Collected data
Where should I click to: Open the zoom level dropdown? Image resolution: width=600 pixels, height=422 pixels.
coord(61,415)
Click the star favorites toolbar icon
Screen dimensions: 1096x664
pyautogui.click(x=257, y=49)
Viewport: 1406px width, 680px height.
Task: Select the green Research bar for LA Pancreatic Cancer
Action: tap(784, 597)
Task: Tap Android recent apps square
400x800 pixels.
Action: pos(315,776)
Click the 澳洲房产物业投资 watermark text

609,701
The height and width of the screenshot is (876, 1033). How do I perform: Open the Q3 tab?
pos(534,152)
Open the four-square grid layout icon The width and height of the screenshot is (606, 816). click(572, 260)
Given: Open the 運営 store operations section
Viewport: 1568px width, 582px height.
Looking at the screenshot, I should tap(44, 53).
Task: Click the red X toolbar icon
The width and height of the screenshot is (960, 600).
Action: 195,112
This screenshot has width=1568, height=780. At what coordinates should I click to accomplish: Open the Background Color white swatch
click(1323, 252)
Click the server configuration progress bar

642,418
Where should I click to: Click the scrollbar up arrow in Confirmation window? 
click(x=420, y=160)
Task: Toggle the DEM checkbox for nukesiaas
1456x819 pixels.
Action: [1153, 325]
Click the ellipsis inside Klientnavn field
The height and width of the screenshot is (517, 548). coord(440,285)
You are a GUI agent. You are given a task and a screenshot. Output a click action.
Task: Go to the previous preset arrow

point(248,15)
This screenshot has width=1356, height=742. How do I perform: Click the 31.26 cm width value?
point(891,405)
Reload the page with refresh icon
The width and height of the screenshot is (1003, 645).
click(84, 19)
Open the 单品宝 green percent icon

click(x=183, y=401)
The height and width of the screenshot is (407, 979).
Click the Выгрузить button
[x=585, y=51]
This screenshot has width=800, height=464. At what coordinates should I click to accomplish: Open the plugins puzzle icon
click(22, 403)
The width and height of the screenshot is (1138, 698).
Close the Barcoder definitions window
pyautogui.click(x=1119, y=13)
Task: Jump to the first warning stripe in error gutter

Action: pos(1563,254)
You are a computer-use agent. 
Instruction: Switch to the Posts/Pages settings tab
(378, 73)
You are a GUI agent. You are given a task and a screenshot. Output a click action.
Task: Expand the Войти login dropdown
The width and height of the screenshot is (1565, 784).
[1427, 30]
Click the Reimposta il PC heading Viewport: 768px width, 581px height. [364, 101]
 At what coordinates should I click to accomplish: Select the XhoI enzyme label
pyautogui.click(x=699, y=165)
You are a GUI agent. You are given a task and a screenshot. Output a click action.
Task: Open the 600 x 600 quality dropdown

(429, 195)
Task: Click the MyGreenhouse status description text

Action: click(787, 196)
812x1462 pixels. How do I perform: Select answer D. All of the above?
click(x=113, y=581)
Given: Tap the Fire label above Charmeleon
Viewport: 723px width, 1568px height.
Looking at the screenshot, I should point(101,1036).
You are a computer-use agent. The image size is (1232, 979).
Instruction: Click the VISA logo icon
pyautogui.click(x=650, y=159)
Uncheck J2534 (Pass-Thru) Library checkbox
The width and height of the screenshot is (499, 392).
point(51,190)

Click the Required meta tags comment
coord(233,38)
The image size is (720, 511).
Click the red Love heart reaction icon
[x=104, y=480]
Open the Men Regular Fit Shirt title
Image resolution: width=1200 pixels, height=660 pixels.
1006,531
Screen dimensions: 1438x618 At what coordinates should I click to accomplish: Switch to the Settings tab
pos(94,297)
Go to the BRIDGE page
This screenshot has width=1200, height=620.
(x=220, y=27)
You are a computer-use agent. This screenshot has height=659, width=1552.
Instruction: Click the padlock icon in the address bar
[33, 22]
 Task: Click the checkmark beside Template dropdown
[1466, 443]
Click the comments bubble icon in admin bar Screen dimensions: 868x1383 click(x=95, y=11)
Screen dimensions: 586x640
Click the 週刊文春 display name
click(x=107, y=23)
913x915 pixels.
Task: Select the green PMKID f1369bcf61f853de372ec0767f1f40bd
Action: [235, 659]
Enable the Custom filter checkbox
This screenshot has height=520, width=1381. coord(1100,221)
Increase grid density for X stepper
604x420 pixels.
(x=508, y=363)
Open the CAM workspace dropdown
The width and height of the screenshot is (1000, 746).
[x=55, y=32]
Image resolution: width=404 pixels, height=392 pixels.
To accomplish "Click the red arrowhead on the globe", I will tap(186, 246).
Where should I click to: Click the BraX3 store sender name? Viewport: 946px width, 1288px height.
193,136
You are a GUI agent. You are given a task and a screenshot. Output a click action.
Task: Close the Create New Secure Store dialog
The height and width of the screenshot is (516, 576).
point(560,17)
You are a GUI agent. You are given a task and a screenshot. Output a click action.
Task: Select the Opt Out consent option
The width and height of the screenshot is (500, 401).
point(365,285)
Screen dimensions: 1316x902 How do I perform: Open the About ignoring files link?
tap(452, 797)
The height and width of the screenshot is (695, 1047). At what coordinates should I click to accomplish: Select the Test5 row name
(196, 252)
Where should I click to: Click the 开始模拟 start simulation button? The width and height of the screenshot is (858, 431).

→ **PROBLEM DESCRIPTION**
Could you return all of the entries exactly as they stand?

→ **EXERCISE RESULT**
Where should I click to: Open the zoom level dropdown? Image resolution: width=600 pixels, height=422 pixels.
coord(61,415)
Click the star favorites toolbar icon
Screen dimensions: 1096x664
pyautogui.click(x=257, y=49)
Viewport: 1406px width, 680px height.
Task: Select the green Research bar for LA Pancreatic Cancer
Action: tap(784, 597)
Task: Tap Android recent apps square
400x800 pixels.
Action: pos(315,776)
Click the 澳洲房产物业投资 watermark text

609,701
The height and width of the screenshot is (876, 1033). How do I perform: Open the Q3 tab?
pos(534,152)
Open the four-square grid layout icon The width and height of the screenshot is (606, 816). click(572, 260)
Given: Open the 運営 store operations section
Viewport: 1568px width, 582px height.
Looking at the screenshot, I should tap(44, 53).
Task: Click the red X toolbar icon
The width and height of the screenshot is (960, 600).
Action: 195,112
This screenshot has width=1568, height=780. At what coordinates should I click to accomplish: Open the Background Color white swatch
click(1323, 252)
Click the server configuration progress bar

642,418
Where should I click to: Click the scrollbar up arrow in Confirmation window? 
click(x=420, y=160)
Task: Toggle the DEM checkbox for nukesiaas
1456x819 pixels.
Action: [1153, 325]
Click the ellipsis inside Klientnavn field
The height and width of the screenshot is (517, 548). coord(440,285)
You are a GUI agent. You are given a task and a screenshot. Output a click action.
Task: Go to the previous preset arrow

point(248,15)
This screenshot has width=1356, height=742. How do I perform: Click the 31.26 cm width value?
point(891,405)
Reload the page with refresh icon
The width and height of the screenshot is (1003, 645).
click(84, 19)
Open the 单品宝 green percent icon

click(x=183, y=401)
The height and width of the screenshot is (407, 979).
Click the Выгрузить button
[x=585, y=51]
This screenshot has width=800, height=464. At what coordinates should I click to accomplish: Open the plugins puzzle icon
click(22, 403)
The width and height of the screenshot is (1138, 698).
Close the Barcoder definitions window
pyautogui.click(x=1119, y=13)
Task: Jump to the first warning stripe in error gutter

Action: pos(1563,254)
You are a computer-use agent. 
Instruction: Switch to the Posts/Pages settings tab
(378, 73)
You are a GUI agent. You are given a task and a screenshot. Output a click action.
Task: Expand the Войти login dropdown
The width and height of the screenshot is (1565, 784).
[1427, 30]
Click the Reimposta il PC heading Viewport: 768px width, 581px height. [364, 101]
 At what coordinates should I click to accomplish: Select the XhoI enzyme label
pyautogui.click(x=699, y=165)
You are a GUI agent. You are given a task and a screenshot. Output a click action.
Task: Open the 600 x 600 quality dropdown

(429, 195)
Task: Click the MyGreenhouse status description text

Action: click(787, 196)
812x1462 pixels. How do I perform: Select answer D. All of the above?
click(x=113, y=581)
Given: Tap the Fire label above Charmeleon
Viewport: 723px width, 1568px height.
Looking at the screenshot, I should point(101,1036).
You are a computer-use agent. The image size is (1232, 979).
Instruction: Click the VISA logo icon
pyautogui.click(x=650, y=159)
Uncheck J2534 (Pass-Thru) Library checkbox
The width and height of the screenshot is (499, 392).
point(51,190)

Click the Required meta tags comment
coord(233,38)
The image size is (720, 511).
Click the red Love heart reaction icon
[x=104, y=480]
Open the Men Regular Fit Shirt title
Image resolution: width=1200 pixels, height=660 pixels.
1006,531
Screen dimensions: 1438x618 At what coordinates should I click to accomplish: Switch to the Settings tab
pos(94,297)
Go to the BRIDGE page
This screenshot has width=1200, height=620.
(x=220, y=27)
You are a computer-use agent. This screenshot has height=659, width=1552.
Instruction: Click the padlock icon in the address bar
[33, 22]
 Task: Click the checkmark beside Template dropdown
[1466, 443]
Click the comments bubble icon in admin bar Screen dimensions: 868x1383 click(x=95, y=11)
Screen dimensions: 586x640
Click the 週刊文春 display name
click(x=107, y=23)
913x915 pixels.
Task: Select the green PMKID f1369bcf61f853de372ec0767f1f40bd
Action: [235, 659]
Enable the Custom filter checkbox
This screenshot has height=520, width=1381. coord(1100,221)
Increase grid density for X stepper
604x420 pixels.
(x=508, y=363)
Open the CAM workspace dropdown
The width and height of the screenshot is (1000, 746).
[x=55, y=32]
Image resolution: width=404 pixels, height=392 pixels.
To accomplish "Click the red arrowhead on the globe", I will tap(186, 246).
Where should I click to: Click the BraX3 store sender name? Viewport: 946px width, 1288px height.
193,136
You are a GUI agent. You are given a task and a screenshot. Output a click action.
Task: Close the Create New Secure Store dialog
The height and width of the screenshot is (516, 576).
point(560,17)
You are a GUI agent. You are given a task and a screenshot. Output a click action.
Task: Select the Opt Out consent option
The width and height of the screenshot is (500, 401).
point(365,285)
Screen dimensions: 1316x902 How do I perform: Open the About ignoring files link?
tap(452, 797)
The height and width of the screenshot is (695, 1047). At what coordinates should I click to accomplish: Select the Test5 row name
(196, 252)
Where should I click to: Click the 开始模拟 start simulation button? The width and height of the screenshot is (858, 431).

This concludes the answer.